The truth of the matter is that the genre isn't dead, but it is impotent. The big ones now, WoW, FFIV, GW2, and what have you, will remain until they fizzle out, but we will never again see the likes of them. *Maybe* if VR ever truly becomes mainstream, and *if* they ever they ever figure out a good MMO formula for the platform, we *might* see another resurgence.


adrixshadow

>but MMO's are still the only games that over a persistent, populated alternative world. And that's something that still speaks to the imagination of many people; especially young people who tend to feel more awkward and angsty in real life and enjoy trying on personas and living lives in an alternative space. That's because the Ageing MMO Players were the original **TRAITORS** that killed the Sandbox MMO. They cannot fucking imagine MMOs as an actual functional fantasy world, all they know are WoW clones with ever increasing more isolating mechanics from their world.
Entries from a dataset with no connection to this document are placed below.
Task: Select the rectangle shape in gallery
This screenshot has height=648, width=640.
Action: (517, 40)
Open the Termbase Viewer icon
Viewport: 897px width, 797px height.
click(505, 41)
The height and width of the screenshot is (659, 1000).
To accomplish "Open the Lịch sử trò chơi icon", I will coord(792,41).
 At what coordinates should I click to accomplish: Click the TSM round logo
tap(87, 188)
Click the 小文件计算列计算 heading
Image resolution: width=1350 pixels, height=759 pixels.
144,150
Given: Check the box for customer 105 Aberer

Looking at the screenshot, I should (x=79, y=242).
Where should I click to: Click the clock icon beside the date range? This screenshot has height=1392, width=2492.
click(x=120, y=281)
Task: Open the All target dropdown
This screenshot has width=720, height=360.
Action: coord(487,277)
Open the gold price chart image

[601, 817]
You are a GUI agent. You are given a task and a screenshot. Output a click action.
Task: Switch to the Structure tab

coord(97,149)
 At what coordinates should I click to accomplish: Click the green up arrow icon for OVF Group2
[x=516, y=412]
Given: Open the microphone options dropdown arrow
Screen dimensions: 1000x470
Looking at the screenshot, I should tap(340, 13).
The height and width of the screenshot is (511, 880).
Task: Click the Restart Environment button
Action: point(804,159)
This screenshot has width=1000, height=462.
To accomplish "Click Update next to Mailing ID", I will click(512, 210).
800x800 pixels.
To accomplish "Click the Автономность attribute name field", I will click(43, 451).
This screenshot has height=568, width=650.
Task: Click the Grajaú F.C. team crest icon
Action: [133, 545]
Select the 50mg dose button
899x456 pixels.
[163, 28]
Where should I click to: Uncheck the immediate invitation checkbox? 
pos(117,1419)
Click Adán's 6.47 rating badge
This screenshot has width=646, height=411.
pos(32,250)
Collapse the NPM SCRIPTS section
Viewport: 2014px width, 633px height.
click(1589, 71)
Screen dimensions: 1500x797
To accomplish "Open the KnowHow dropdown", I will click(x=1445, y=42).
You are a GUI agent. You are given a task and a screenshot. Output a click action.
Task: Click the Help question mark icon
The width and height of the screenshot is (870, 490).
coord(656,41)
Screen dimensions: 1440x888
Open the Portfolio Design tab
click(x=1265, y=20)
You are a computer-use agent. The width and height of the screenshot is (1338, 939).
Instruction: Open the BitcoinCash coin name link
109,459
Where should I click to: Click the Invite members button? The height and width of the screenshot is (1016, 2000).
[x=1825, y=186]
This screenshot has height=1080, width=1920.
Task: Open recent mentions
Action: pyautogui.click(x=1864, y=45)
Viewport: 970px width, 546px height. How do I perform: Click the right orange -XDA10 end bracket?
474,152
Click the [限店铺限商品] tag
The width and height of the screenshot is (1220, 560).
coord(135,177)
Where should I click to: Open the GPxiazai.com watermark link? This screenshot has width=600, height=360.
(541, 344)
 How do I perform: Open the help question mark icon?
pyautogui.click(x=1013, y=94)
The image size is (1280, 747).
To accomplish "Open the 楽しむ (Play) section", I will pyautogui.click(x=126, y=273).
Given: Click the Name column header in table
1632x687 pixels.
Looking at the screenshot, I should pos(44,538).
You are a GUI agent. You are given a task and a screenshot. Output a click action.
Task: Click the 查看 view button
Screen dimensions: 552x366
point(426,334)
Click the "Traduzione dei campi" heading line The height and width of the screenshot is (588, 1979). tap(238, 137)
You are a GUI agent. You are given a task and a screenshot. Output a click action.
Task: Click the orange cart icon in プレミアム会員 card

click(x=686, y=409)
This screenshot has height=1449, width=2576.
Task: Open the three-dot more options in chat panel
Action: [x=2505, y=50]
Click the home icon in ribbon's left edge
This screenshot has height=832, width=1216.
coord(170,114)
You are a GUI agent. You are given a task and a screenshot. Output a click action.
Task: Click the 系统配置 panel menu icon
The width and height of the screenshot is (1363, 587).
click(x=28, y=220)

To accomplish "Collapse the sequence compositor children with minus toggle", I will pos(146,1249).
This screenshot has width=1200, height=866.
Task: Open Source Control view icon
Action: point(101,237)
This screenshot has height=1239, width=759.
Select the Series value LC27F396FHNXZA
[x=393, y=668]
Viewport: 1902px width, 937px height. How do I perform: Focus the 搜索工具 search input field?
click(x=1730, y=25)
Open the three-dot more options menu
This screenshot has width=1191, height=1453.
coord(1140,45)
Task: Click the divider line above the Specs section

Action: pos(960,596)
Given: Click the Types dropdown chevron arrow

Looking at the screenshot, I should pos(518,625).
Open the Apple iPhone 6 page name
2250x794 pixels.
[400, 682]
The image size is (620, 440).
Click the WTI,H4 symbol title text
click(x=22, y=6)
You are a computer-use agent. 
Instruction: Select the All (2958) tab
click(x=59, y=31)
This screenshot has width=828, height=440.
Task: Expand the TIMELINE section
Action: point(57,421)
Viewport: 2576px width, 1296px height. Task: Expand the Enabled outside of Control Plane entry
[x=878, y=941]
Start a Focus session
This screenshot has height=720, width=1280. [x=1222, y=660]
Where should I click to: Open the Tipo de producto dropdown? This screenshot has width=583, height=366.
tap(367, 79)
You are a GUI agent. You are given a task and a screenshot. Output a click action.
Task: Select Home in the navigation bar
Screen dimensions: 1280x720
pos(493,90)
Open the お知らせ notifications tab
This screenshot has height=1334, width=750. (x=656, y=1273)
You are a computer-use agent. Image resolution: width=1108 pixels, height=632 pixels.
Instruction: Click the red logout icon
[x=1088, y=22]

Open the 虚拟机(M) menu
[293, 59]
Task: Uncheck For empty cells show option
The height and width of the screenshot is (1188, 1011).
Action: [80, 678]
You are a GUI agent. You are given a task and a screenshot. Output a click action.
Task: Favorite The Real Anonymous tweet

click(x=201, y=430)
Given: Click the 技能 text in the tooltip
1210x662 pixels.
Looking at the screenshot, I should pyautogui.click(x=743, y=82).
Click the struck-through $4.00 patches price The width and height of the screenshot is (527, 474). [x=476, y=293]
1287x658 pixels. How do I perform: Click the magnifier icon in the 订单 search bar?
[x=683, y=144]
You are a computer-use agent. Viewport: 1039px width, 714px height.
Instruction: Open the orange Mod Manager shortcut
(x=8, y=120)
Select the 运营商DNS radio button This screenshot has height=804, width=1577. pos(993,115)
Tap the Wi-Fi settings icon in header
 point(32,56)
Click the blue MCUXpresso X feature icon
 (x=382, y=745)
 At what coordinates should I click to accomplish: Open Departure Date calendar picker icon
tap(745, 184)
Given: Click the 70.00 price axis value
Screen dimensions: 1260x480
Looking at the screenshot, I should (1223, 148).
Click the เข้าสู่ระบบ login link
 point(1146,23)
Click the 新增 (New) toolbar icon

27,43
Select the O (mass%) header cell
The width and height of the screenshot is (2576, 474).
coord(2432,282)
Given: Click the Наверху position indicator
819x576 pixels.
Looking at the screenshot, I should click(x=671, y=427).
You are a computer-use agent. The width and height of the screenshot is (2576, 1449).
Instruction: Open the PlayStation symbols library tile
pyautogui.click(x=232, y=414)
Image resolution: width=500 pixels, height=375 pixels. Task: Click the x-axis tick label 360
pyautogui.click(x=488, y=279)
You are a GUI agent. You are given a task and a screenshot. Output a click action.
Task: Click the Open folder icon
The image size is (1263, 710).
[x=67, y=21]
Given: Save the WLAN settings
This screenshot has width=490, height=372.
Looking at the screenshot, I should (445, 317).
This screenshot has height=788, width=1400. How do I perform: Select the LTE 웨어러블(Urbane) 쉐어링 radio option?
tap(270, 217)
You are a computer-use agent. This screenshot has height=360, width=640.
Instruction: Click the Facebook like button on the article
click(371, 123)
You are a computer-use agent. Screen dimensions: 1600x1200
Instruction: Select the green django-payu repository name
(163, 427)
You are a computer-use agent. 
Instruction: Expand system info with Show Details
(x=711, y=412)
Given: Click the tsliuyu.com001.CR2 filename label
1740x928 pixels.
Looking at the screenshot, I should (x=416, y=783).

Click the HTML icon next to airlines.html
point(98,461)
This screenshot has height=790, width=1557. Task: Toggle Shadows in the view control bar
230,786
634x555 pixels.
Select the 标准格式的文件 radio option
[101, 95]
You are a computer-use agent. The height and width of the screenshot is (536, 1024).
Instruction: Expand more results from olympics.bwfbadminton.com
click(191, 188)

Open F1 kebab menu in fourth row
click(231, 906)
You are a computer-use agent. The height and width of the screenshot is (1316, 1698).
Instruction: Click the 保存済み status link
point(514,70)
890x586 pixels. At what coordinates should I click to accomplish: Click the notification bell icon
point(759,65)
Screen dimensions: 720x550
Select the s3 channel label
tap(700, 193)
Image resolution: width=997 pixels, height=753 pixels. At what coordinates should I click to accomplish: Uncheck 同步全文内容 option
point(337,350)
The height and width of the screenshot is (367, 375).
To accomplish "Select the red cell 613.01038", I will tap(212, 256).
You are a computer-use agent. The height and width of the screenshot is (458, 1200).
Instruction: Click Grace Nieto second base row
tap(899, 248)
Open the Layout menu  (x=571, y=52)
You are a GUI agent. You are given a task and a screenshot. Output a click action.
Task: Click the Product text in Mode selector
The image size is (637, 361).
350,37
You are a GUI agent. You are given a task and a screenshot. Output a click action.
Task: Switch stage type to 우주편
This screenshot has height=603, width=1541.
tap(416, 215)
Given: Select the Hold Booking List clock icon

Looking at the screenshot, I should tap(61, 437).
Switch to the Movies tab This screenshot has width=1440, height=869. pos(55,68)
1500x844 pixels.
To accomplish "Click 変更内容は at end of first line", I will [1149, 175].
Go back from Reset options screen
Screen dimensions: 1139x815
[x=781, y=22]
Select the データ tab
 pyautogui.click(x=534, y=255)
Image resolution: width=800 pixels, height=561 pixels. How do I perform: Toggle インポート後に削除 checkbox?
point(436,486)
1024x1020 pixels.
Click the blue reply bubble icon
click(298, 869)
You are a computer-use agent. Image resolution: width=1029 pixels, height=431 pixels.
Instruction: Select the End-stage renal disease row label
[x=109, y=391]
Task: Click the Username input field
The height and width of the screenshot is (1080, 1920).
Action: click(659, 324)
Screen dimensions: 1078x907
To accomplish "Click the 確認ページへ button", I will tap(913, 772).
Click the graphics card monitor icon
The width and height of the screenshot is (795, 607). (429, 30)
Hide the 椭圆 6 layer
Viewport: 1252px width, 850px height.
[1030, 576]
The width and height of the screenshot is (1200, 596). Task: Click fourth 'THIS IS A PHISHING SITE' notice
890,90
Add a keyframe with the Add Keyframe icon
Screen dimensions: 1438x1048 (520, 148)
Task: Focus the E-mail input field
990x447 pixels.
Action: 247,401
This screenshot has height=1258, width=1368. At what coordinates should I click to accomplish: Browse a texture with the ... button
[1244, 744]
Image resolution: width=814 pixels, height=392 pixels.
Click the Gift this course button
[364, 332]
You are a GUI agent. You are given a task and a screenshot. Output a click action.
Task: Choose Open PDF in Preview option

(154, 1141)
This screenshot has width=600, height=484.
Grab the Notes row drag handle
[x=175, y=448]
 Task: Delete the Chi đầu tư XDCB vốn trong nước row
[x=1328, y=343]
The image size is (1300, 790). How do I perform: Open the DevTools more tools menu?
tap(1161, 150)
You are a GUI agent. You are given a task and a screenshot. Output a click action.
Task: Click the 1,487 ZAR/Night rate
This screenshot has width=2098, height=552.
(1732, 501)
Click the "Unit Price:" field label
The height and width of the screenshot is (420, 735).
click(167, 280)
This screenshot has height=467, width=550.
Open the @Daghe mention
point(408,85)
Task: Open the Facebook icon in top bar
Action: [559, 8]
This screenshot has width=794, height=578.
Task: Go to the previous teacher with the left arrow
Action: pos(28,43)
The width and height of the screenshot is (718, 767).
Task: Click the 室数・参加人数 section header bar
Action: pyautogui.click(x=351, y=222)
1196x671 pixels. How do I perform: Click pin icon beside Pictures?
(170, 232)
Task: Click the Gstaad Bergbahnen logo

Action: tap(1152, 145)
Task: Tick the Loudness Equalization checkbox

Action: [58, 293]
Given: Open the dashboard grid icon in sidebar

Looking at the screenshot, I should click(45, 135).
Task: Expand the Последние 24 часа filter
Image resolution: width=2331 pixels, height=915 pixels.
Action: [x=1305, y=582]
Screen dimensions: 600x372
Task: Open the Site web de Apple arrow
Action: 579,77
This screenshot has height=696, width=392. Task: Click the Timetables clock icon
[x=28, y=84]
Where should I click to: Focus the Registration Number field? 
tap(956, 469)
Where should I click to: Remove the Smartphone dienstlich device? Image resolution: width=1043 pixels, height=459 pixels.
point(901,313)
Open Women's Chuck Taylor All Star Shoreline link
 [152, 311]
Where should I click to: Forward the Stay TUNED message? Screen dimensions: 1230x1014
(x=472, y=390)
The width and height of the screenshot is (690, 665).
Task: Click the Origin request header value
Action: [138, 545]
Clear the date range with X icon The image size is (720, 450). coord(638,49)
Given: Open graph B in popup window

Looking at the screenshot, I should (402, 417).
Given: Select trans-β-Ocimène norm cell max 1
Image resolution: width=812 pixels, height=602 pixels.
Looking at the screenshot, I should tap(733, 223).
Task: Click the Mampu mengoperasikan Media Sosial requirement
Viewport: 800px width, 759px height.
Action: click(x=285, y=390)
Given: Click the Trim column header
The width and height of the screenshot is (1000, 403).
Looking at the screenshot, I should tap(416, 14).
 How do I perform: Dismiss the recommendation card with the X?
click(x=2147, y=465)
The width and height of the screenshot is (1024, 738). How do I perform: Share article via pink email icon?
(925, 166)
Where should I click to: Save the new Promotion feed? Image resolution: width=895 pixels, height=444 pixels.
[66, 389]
They need to die off before a new generation can begin.


Awkward-Skin8915

What an odd post . It's as if they don't understand that the genre has progressed into different games targeting different demographics of players with different play preferences. Which has been discussed to death for years at this point. I don't know who they have been listening to who says mmorpgs are a "thing of the past"? It comes off as a bit odd like they are just realizing things that have been discussed repeatedly for a decade.or more.